> _STATED TASK_: Rewrite the records from the line that contains "Where should I click to: Tap" through the end of the records, replacing "dot" with "marker" and keeping everything else unchanged.

▶

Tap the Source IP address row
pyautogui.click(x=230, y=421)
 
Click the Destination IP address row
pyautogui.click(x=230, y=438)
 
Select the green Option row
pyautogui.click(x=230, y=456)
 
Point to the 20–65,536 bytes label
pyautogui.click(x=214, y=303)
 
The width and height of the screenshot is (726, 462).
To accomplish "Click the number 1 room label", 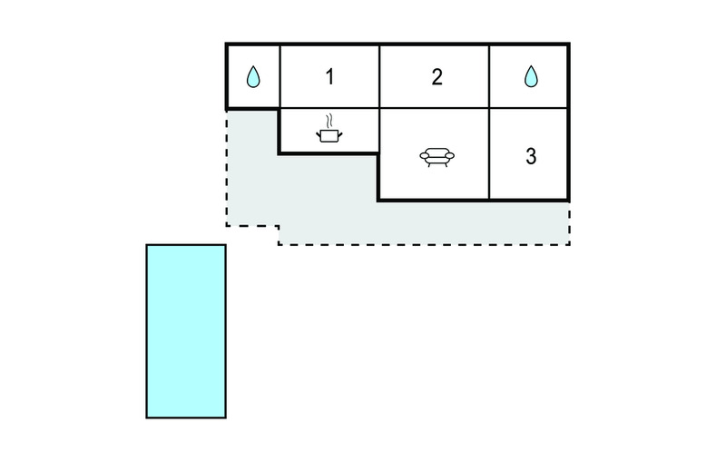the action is click(x=329, y=77).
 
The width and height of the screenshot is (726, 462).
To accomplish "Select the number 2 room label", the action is click(x=437, y=77).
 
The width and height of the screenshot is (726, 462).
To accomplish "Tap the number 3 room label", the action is click(x=531, y=156).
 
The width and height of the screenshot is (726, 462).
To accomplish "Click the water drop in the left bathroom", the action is click(x=253, y=77).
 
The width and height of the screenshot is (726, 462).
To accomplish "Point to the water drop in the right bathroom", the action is click(x=531, y=76).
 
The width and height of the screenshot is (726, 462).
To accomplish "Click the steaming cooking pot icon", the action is click(x=329, y=129).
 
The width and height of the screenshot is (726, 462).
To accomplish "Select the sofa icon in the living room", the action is click(x=437, y=157).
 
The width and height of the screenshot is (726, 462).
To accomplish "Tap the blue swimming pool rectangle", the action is click(x=186, y=331).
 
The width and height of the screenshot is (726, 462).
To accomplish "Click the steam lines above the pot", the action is click(x=329, y=122).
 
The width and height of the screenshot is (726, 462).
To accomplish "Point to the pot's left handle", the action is click(x=319, y=134).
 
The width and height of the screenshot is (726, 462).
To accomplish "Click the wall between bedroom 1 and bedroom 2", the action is click(x=379, y=77).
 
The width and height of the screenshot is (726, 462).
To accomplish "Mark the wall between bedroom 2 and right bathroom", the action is click(x=489, y=77).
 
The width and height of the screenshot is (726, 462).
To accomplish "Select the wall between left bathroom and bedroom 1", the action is click(x=280, y=77).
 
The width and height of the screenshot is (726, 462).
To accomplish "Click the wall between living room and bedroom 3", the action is click(x=489, y=154).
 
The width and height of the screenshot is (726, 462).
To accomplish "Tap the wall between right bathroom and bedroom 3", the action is click(x=528, y=108).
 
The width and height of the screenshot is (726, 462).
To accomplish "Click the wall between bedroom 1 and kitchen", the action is click(x=329, y=108).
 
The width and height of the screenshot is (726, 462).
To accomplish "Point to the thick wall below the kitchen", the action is click(x=329, y=153).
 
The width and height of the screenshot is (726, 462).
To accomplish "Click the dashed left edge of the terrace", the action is click(x=227, y=168).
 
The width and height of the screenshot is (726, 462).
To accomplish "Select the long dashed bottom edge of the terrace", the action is click(x=424, y=244).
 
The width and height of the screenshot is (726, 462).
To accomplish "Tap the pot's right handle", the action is click(x=340, y=134).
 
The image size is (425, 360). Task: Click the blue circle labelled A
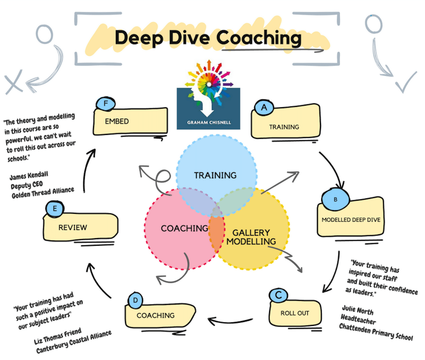click(263, 108)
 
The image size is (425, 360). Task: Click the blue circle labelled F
click(106, 104)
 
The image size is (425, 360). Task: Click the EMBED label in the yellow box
click(117, 122)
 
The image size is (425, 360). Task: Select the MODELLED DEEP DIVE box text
click(351, 220)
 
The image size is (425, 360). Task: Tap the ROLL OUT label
click(295, 313)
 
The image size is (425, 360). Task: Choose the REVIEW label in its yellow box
click(73, 227)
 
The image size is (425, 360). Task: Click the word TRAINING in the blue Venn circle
click(215, 175)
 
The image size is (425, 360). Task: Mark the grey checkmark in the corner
click(405, 83)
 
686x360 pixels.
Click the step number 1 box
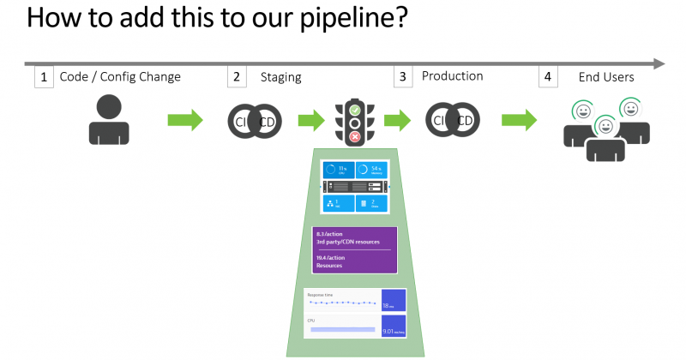pyautogui.click(x=44, y=77)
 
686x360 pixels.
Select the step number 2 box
pyautogui.click(x=237, y=77)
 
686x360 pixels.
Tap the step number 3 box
pyautogui.click(x=402, y=77)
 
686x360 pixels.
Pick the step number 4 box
pyautogui.click(x=547, y=77)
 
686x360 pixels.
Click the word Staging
pyautogui.click(x=280, y=77)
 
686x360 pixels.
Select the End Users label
pyautogui.click(x=606, y=77)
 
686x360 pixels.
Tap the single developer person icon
pyautogui.click(x=109, y=120)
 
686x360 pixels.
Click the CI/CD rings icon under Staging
pyautogui.click(x=255, y=121)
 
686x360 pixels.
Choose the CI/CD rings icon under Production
pyautogui.click(x=454, y=121)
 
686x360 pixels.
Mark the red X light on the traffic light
pyautogui.click(x=354, y=136)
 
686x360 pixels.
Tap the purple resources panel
pyautogui.click(x=354, y=250)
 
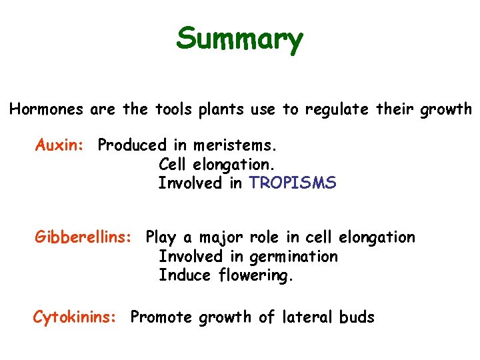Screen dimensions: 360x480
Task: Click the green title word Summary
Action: [x=239, y=40]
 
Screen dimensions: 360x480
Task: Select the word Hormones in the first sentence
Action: [x=47, y=109]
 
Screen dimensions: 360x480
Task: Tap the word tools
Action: [x=169, y=109]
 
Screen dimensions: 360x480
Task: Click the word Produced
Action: [x=132, y=145]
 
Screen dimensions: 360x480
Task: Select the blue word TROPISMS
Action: [x=293, y=183]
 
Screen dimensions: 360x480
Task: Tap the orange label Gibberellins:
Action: [x=83, y=237]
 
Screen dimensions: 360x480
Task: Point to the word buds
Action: [x=357, y=317]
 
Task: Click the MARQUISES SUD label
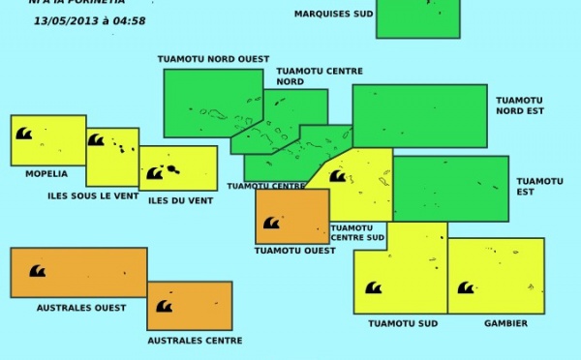coord(333,14)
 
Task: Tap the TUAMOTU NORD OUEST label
coord(213,59)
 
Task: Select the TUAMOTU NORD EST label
coord(520,105)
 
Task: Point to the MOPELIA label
coord(46,174)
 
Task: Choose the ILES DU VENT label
coord(180,200)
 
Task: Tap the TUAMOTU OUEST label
coord(295,251)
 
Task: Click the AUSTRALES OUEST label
coord(81,308)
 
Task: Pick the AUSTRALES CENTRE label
coord(195,341)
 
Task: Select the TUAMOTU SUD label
coord(402,323)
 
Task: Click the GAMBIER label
coord(506,323)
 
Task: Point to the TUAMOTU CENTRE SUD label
coord(357,232)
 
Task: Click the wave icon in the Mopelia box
coord(23,134)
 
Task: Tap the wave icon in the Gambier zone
coord(466,287)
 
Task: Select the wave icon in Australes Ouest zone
coord(37,272)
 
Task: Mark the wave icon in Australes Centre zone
coord(164,306)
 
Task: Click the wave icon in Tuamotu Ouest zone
coord(271,223)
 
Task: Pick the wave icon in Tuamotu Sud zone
coord(373,287)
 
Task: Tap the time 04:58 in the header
coord(129,20)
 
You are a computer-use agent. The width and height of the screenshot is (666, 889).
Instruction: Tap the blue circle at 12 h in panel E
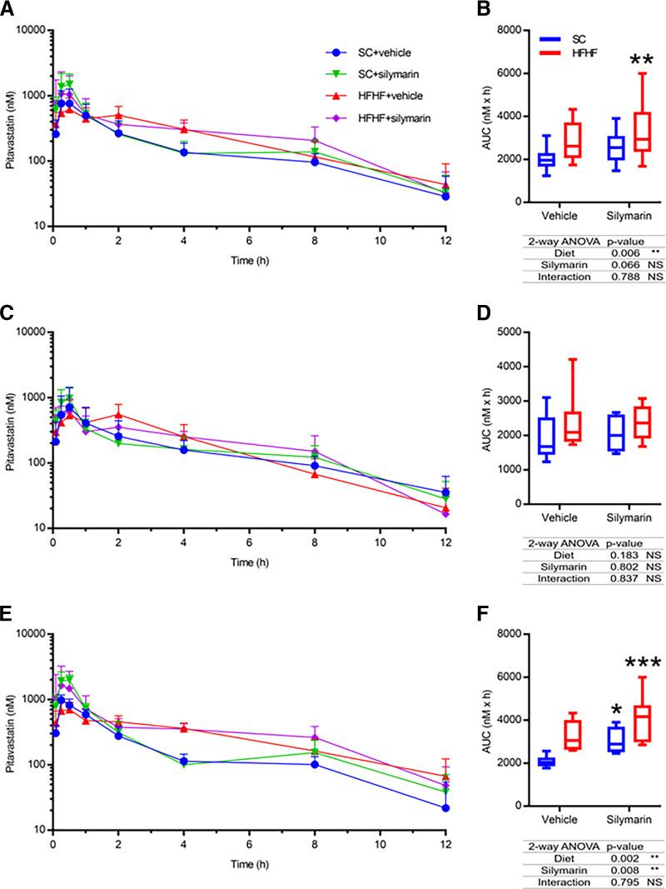coord(445,807)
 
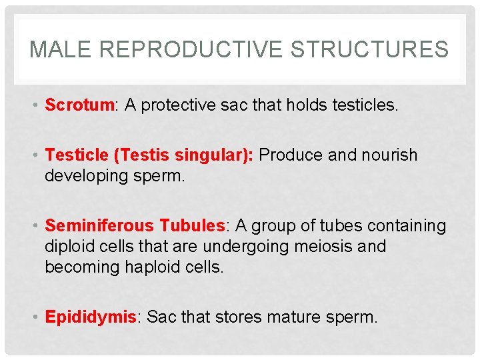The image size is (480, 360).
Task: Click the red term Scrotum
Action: click(79, 105)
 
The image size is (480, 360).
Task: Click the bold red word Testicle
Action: click(77, 155)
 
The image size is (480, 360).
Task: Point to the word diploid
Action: click(70, 246)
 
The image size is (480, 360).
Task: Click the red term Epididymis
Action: click(90, 317)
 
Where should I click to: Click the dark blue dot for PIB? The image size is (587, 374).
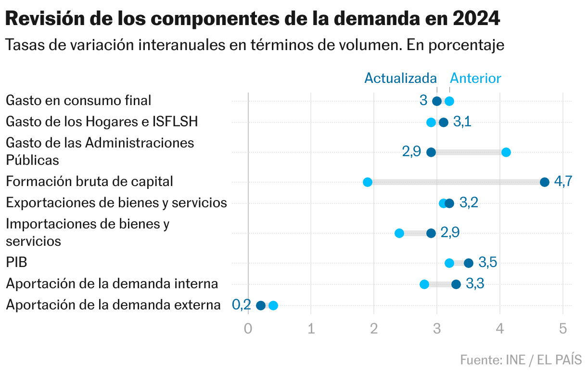[x=468, y=263]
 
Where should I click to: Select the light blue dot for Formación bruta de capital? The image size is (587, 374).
[x=368, y=182]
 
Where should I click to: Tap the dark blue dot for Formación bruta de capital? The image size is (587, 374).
[x=544, y=182]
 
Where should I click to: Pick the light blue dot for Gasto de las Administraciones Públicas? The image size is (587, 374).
[x=506, y=152]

◀

> _ANSWER_:
Where should I click to: Tap the dark blue marker for Formación bruta de capital? The image size is (587, 374).
[x=544, y=182]
 
Where should I click to: Pick the light blue marker for Gasto de las Administraciones Públicas? The image size is (587, 374).
[x=506, y=152]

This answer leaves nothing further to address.